Renowned best-selling author Karen Armstrong will be discussing her latest book, “Fields of Blood: Religion and the History of Violence,” a sweeping exploration of religion and the history of human violence at Harvard Book Store.
BOOK SIGNING DETAILS
11/08/14 04:00 PM
(Doors at 3:30)
Harvard Book Store
1256 Massachusetts Ave.,
Cambridge, MA 02138
About the Author
Karen Armstrong is the author of numerous other books on religious affairs-including A History of God, The Battle for God, Holy War, Islam, Buddha, and The Great Transformation-and two memoirs, Through the Narrow Gate and The Spiral Staircase. Her work has been translated into forty-five languages. She has addressed members of the U.S. Congress on three occasions; lectured to policy makers at the U.S. State Department; participated in the World Economic Forum in New York, Jordan, and Davos; addressed the Council on Foreign Relations in Washington and New York; is increasingly invited to speak in Muslim countries; and is now an ambassador for the UN Alliance of Civilizations. In February 2008 she was awarded the TED Prize and is currently working with TED on a major international project to launch and propagate a Charter for Compassion, created online by the general public and crafted by leading thinkers in Judaism, Christianity, Islam, Hinduism, and Buddhism, to be signed in the fall of 2009 by a thousand religious and secular leaders. She lives in London.
About the Book
From the renowned and best-selling author of A History of God, a sweeping exploration of religion and the history of human violence.
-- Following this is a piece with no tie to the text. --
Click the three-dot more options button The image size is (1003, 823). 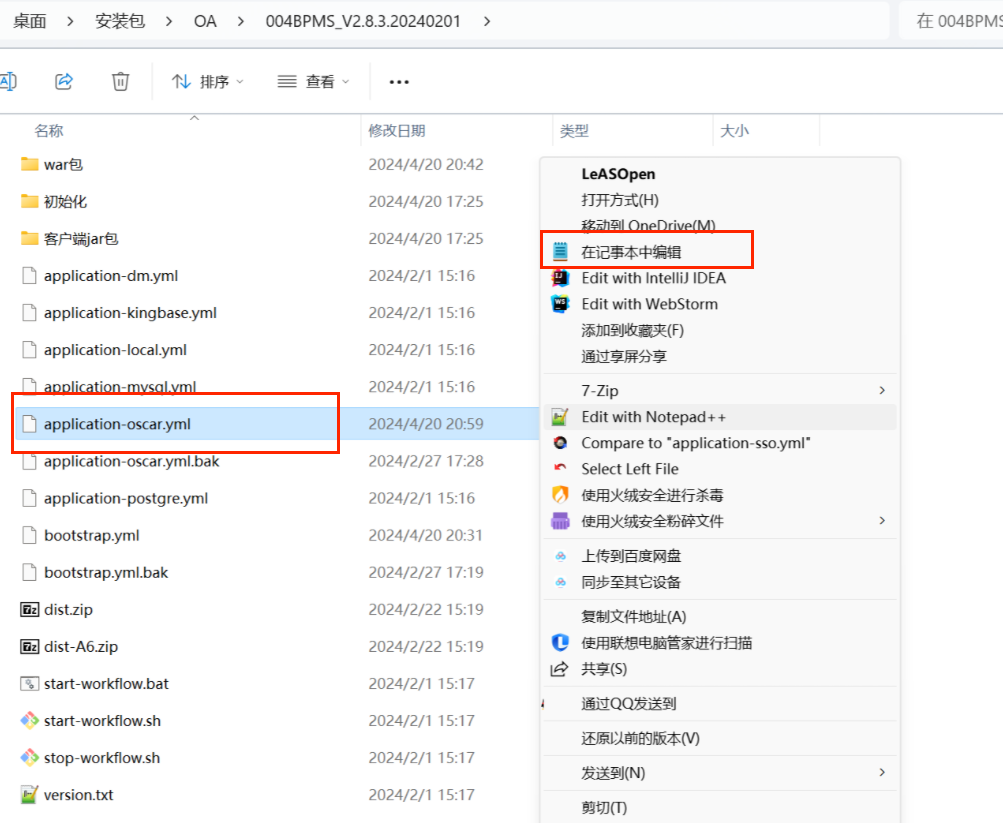click(399, 82)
For the first time, religious self-identification is on the decline in American. Some analysts have cited as cause a post-9/11perception: that faith in general is a source of aggression, intolerance, and divisiveness—something bad for society. But how accurate is that view? With deep learning and sympathetic understanding, Karen Armstrong sets out to discover the truth about religion and violence in each of the world’s great traditions, taking us on an astonishing journey from prehistoric times to the present.
While many historians have looked at violence in connection with particular religious manifestations (jihad in Islam or Christianity’s Crusades), Armstrong looks at each faith—not only Christianity and Islam, but also Buddhism, Hinduism, Confucianism, Daoism, and Judaism—in its totality over time. As she describes, each arose in an agrarian society with plenty powerful landowners brutalizing peasants while also warring among themselves over land, then the only real source of wealth. In this world, religion was not the discrete and personal matter it would become for us but rather something that permeated all aspects of society. And so it was that agrarian aggression, and the warrior ethos it begot, became bound up with observances of the sacred.
In each tradition, however, a counterbalance to the warrior code also developed. Around sages, prophets, and mystics there grew up communities protesting the injustice and bloodshed endemic to agrarian society, the violence to which religion had become heir. And so by the time the great confessional faiths came of age, all understood themselves as ultimately devoted to peace, equality, and reconciliation, whatever the acts of violence perpetrated in their name.
Industrialization and modernity have ushered in an epoch of spectacular and unexampled violence, although, as Armstrong explains, relatively little of it can be ascribed directly to religion. Nevertheless, she shows us how and in what measure religions, in their relative maturity, came to absorb modern belligerence—and what hope there might be for peace among believers of different creeds in our time.
At a moment of rising geopolitical chaos, the imperative of mutual understanding between nations and faith communities has never been more urgent, the dangers of action based on misunderstanding never greater. Informed by Armstrong’s sweeping erudition and personal commitment to the promotion of compassion, Fields of Blood makes vividly clear that religion is not the problem.